Study Reveals 16 Companies Surpass Their 2010 Pledge To Reduce Calories In Food and Drinks
A new study reveals that many of the nation’s biggest food companies have reduced the calories in their products by over 6 trillion.
The Robert Wood Johnson Foundation study revealed that between 2007 and 2012, these companies decreased the calories by about 78 calories per day per person. This total is actually more than the four times the companies had vowed to cut by 2015.
If you think about it, 78 calories is one medium apple or an average cookie. The federal government stipulates that the average daily diet takes in about 2,000 calories. The study reveals that 78 calories were cut out on average per day for the whole U.S. population.
16 companies took the 2010 pledge – Campbell Soup Co., General Mills Inc., Kellogg Co., ConAgra Foods Inc., Hershey Co., Coca-Cola Co., PepsoCo Inc. and Kraft Foods Inc. – to reduce 1 to 1.5 trillion calories by the year 2015.

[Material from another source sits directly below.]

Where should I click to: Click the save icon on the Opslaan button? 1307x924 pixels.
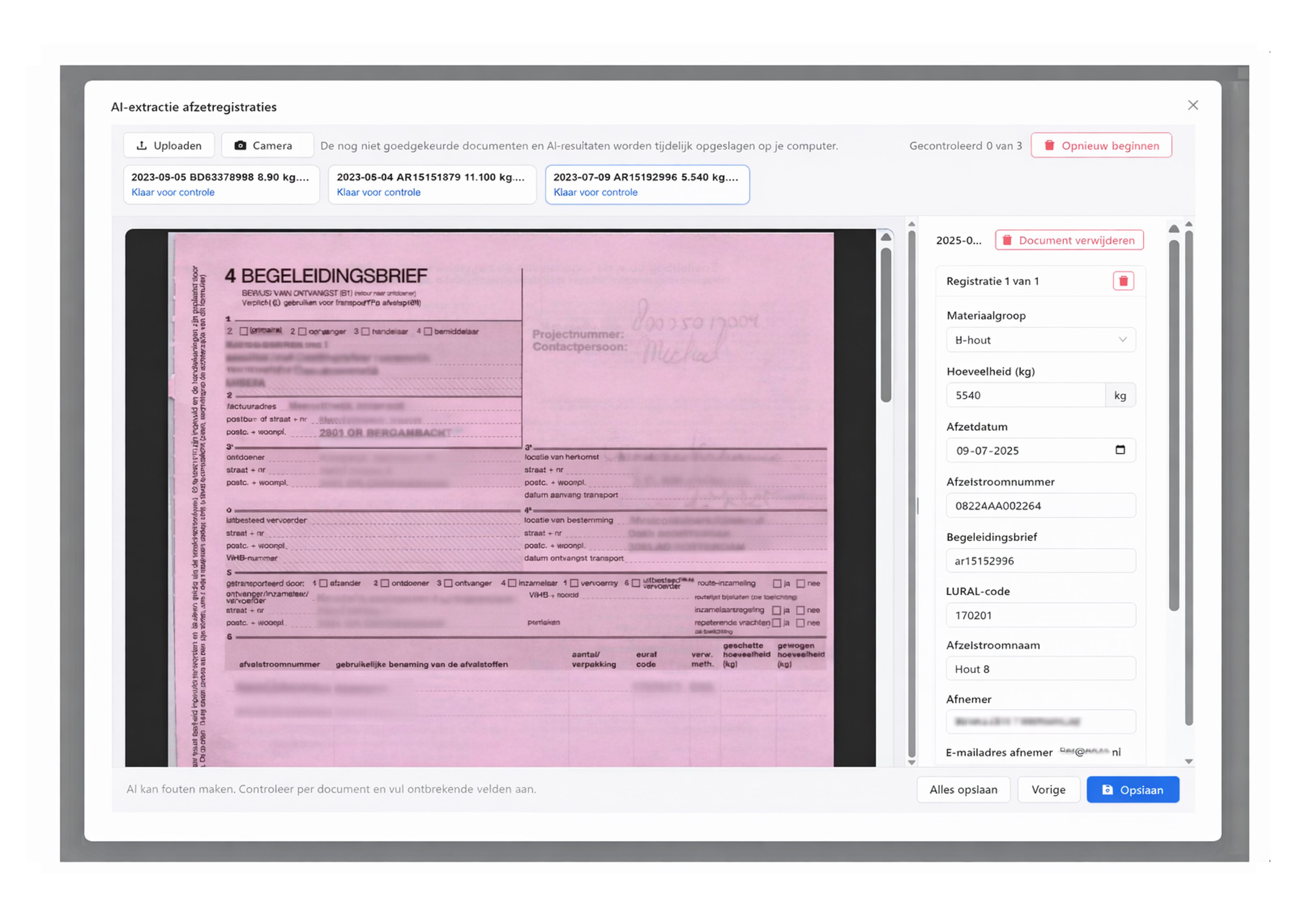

How Researchers Ensured Companies Stuck To 2010 Pledge
The Robert Wood Johnson Foundation got involved, ensuring the companies would stick to their pledge. The group then hired researchers from the University of North Carolina at Chapel Hill to count all the calories in nearly all single packaged items in grocery stores.
In order for this to be done, researchers made use of the store-based scanner information of the different foods, nutritional facts panels and commercial databases to determine how many calories companies were actually selling. The whole study has yet to be released but have noted the companies involved had surpassed their set goals by a large margin.
Dr. James Marks, Health Group director at the Robert Wood Johnson Foundation, said he and the others are very happy by the outcome the companies have set forth. However, he noted, companies must continue their decrease as they said they would do and hopefully other food companies will begin to follow their example.
The foundation is a non-partisan research and philanthropic association set up to help the nation improve its health.
While the companies who made the pledge are familiar food companies, only a third of the packaged foods and drinks were sold at the start of the study. The ones missing include off-label brands that retailers sell under their name. It’s not known if these products have made any changes.
How Companies Have Reduced Calories In Foods and Drinks
The study does not make clear how the decrease in calories actually corresponds to consumers’ diets. When the 2010 pledge was made, the companies said one option to reduce calories of their foods was to alter the portion sizes; an idea that could sway consumers to consume less food.
The companies also stipulated that would come up with new low-calorie options and alter established products to ensure they had fewer calories.
Consumers can see this effort in grocery stores. Many low-calorie products are baked and not friend and are sold in smaller and larger versions.
Marks said companies’ efforts to make smaller servings – 100 calorie packages of the popular snacks and small cans of sugary drinks – have helped in the decrease of calories. He said the public’s willingness to purchase healthy foods was most likely the contributor to the change with companies answering them.
Lisa Gable with Healthy Weight Commitment Foundation said the findings of the study surpassed what they expected. She said the companies attained their goal by working together and competing to create low-calorie foods. Gable said market studies reveal that the healthy food options are outdoing the other products on the market.
She said there has been a tremendous swing in the market.